Find each line below that includes "toolbar", then copy it.

────────────────

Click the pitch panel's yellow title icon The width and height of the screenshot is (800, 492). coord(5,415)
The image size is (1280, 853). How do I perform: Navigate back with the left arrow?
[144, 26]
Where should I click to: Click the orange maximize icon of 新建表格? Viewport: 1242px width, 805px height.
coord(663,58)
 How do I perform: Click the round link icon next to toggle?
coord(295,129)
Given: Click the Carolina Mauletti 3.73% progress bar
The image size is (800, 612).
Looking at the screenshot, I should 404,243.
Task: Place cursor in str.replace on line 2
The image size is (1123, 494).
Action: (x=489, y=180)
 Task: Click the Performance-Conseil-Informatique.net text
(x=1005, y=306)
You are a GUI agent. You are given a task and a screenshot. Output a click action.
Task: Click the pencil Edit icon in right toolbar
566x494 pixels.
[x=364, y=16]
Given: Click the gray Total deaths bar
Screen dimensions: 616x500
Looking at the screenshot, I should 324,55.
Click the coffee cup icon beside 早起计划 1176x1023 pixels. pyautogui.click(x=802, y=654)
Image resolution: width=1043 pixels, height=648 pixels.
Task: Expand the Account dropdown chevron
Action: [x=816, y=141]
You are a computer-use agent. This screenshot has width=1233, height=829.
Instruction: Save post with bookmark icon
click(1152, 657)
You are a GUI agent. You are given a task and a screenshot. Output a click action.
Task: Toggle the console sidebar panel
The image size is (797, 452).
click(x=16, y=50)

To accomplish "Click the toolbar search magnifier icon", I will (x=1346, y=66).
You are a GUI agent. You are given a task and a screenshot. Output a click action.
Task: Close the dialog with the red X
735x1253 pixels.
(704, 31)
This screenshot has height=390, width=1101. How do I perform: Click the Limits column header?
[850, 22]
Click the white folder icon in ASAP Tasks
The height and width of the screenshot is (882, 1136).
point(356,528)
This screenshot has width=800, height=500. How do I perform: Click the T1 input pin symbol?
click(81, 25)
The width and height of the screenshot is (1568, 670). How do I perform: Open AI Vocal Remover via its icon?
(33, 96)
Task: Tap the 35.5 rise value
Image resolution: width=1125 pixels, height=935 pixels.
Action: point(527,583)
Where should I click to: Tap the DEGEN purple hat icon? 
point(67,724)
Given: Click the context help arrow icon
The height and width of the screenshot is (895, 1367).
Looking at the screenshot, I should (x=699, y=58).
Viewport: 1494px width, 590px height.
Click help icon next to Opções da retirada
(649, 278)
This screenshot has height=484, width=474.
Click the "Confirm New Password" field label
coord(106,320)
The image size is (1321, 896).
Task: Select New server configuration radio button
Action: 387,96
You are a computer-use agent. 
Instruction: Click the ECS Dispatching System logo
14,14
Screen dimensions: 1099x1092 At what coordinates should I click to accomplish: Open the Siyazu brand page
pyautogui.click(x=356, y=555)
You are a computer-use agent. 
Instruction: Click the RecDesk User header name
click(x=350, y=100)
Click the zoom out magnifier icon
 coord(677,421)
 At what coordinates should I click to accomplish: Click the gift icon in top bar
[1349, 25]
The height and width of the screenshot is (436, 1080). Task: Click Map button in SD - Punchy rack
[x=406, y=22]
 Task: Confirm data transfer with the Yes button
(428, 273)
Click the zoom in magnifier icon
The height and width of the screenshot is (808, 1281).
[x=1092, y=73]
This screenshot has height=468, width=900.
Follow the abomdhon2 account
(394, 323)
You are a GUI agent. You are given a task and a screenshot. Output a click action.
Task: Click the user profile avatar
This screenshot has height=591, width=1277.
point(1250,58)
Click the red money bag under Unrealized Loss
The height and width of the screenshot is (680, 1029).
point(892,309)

────────────────

_Answer to the problem_
Task: Click the pencil Edit icon in right toolbar
To accomplish "Click the toolbar search magnifier icon", I will (x=1346, y=66).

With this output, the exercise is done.